## What the exercise asks
The answer must be an exact copy of the lines from the one containing "Given: Open the 虚拟仓库 filter dropdown" through the last line of the records, with no pictures.

[Saved entries]
+++
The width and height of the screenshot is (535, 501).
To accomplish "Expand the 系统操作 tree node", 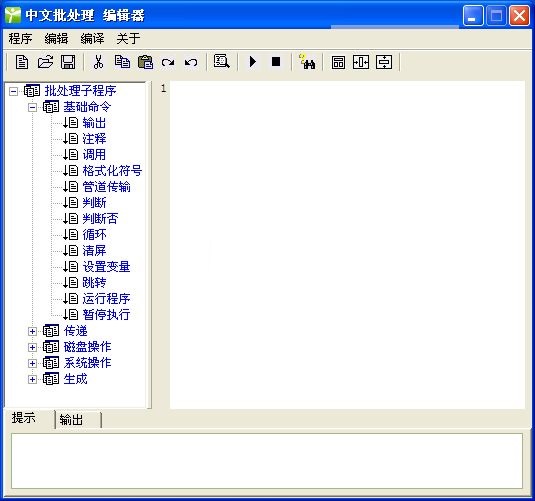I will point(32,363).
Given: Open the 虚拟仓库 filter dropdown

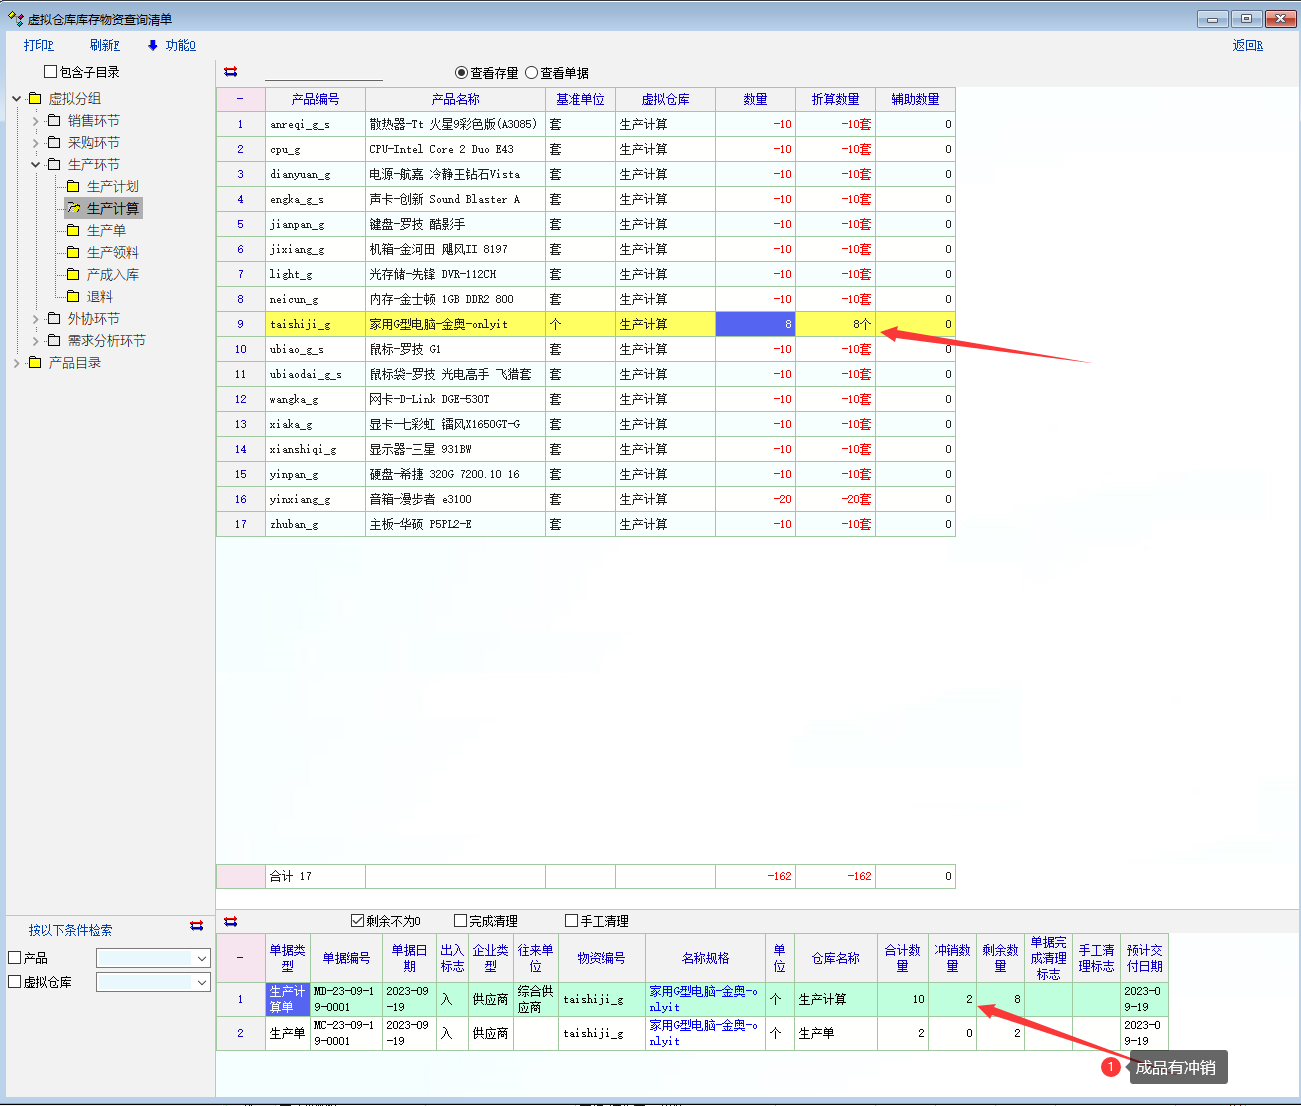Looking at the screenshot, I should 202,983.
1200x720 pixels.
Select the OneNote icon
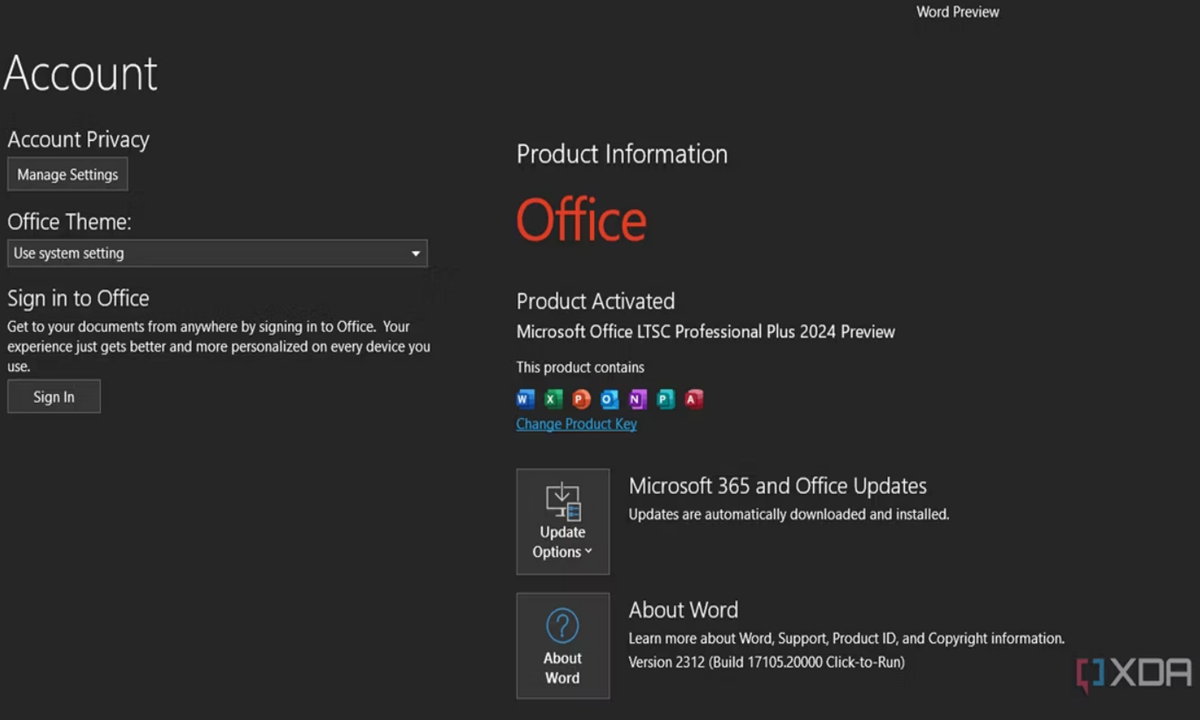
+++
## Response to the exercise
Given: Open the 虚拟仓库 filter dropdown

Looking at the screenshot, I should 202,983.
1200x720 pixels.
Select the OneNote icon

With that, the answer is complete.